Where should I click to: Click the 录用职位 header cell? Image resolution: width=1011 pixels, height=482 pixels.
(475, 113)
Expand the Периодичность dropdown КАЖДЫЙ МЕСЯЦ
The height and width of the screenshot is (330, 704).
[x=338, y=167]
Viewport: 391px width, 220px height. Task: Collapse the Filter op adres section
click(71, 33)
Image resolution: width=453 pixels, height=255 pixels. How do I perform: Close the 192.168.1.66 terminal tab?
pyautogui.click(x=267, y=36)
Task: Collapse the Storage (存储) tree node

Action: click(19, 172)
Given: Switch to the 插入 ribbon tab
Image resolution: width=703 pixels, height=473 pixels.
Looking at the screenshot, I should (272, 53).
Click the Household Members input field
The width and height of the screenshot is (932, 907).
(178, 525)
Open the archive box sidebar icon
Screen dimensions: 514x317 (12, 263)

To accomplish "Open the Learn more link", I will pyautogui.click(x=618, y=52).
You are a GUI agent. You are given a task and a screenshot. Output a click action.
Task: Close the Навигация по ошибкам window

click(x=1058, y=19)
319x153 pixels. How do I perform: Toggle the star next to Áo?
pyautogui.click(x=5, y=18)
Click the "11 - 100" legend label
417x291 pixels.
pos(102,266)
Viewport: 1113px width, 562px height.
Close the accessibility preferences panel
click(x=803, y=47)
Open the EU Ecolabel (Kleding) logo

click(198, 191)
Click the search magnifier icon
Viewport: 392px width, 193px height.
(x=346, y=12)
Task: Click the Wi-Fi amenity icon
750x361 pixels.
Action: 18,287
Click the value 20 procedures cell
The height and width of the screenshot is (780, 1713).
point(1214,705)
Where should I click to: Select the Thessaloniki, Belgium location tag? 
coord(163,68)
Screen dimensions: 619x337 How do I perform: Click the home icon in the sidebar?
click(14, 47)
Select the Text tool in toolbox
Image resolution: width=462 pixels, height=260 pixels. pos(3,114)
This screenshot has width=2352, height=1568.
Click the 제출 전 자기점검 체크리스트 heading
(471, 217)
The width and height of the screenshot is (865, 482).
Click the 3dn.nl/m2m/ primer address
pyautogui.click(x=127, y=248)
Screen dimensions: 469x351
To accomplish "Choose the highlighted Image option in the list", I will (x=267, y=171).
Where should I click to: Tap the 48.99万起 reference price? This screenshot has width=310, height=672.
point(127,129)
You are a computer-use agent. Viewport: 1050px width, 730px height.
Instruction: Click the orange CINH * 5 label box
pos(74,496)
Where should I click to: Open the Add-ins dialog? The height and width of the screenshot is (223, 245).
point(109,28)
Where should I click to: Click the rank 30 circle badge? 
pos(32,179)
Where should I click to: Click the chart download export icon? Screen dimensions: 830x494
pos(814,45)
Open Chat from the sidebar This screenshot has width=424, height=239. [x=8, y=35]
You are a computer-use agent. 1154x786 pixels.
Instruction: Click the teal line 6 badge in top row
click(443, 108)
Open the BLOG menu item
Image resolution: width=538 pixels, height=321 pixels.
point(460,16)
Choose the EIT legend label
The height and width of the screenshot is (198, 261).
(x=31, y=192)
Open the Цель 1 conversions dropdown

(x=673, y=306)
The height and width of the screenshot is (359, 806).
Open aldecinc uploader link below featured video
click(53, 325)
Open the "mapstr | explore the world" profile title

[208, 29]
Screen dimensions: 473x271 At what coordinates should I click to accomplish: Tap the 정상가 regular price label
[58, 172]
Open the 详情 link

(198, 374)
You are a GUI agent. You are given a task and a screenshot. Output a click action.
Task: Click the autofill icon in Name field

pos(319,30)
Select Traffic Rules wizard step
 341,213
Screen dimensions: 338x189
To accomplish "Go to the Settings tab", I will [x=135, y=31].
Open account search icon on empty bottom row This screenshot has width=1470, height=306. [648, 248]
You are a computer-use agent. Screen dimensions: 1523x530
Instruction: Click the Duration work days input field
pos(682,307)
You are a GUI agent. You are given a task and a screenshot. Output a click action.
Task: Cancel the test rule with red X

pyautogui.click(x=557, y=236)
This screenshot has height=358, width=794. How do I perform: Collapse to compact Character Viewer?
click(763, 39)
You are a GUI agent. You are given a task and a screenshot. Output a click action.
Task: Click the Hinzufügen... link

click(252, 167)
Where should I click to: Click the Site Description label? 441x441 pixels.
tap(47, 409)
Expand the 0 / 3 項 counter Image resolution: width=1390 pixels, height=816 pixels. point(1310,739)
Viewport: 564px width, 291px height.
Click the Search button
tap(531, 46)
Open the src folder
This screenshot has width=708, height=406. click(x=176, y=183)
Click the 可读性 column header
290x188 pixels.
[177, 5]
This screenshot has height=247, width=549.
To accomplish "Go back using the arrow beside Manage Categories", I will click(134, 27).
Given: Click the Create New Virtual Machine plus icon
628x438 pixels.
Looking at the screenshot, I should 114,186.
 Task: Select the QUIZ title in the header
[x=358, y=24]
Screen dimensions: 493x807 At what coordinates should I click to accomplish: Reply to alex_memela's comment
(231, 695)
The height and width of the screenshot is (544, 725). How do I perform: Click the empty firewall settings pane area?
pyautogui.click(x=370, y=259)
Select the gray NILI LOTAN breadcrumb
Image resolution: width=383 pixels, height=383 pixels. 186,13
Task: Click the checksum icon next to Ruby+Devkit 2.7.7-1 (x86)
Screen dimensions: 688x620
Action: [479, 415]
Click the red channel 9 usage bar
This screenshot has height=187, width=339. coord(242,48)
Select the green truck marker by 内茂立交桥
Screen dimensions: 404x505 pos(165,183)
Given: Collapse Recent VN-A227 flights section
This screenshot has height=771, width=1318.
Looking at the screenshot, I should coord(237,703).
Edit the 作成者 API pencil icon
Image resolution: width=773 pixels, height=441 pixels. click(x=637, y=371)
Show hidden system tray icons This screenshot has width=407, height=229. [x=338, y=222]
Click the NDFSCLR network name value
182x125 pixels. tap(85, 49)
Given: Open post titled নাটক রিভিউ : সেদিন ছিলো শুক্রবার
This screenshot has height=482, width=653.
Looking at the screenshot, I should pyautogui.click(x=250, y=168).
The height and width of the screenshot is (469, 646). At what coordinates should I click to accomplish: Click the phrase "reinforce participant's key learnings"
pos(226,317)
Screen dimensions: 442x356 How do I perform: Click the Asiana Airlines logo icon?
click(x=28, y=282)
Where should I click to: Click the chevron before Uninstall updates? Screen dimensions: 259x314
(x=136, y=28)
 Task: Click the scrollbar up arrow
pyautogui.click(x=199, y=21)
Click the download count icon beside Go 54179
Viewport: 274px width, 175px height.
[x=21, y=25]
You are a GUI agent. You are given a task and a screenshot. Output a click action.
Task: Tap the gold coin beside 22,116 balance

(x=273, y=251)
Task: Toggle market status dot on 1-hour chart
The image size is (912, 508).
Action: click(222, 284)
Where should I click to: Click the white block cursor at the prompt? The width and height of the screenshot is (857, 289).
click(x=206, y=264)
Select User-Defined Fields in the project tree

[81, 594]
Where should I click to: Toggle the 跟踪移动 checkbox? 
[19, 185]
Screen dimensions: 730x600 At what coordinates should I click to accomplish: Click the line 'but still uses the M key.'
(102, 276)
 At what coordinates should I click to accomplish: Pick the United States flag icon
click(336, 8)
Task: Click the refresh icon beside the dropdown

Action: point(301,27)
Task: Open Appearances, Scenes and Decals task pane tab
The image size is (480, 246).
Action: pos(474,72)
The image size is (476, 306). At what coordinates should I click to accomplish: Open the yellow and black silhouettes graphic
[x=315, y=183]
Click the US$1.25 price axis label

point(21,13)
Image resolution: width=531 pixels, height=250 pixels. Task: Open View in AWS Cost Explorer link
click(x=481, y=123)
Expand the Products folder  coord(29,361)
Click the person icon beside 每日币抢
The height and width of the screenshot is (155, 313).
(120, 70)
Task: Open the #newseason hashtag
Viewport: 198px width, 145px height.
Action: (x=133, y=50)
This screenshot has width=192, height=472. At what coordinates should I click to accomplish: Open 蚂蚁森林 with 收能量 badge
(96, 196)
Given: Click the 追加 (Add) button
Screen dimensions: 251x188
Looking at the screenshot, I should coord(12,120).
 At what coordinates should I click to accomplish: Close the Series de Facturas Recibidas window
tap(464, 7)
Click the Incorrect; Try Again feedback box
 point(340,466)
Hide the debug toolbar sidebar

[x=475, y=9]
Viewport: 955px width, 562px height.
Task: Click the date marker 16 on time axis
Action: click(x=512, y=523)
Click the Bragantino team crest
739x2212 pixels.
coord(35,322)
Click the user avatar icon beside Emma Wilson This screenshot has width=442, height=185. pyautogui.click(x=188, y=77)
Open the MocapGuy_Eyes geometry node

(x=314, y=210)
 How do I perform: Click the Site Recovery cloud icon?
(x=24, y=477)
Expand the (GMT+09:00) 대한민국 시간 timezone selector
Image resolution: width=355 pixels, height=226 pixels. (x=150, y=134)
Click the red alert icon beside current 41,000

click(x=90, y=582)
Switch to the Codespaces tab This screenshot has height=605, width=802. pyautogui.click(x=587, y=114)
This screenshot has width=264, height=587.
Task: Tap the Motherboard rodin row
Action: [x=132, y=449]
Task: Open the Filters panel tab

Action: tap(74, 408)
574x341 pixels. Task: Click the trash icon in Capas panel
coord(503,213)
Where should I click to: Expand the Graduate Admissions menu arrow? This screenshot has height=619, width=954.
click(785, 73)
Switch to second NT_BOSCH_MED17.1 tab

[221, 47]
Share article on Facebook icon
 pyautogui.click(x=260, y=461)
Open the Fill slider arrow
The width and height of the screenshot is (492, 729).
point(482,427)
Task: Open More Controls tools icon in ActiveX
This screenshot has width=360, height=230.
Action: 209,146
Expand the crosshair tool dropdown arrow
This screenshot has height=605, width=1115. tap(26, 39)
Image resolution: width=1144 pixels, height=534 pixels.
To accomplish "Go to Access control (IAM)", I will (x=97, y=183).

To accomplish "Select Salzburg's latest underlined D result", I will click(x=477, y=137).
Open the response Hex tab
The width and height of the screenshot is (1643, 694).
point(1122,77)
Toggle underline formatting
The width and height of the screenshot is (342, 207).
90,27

········

◆ WORK ORDER:
When a line in the material above includes "will", report that line by copying it.

◆ TASK ANSWER:
To accomplish "Open the Learn more link", I will pyautogui.click(x=618, y=52).
To accomplish "Choose the highlighted Image option in the list", I will (x=267, y=171).
To accomplish "Go to the Settings tab", I will [x=135, y=31].
To accomplish "Go back using the arrow beside Manage Categories", I will click(134, 27).
To accomplish "Go to Access control (IAM)", I will (x=97, y=183).
To accomplish "Select Salzburg's latest underlined D result", I will click(x=477, y=137).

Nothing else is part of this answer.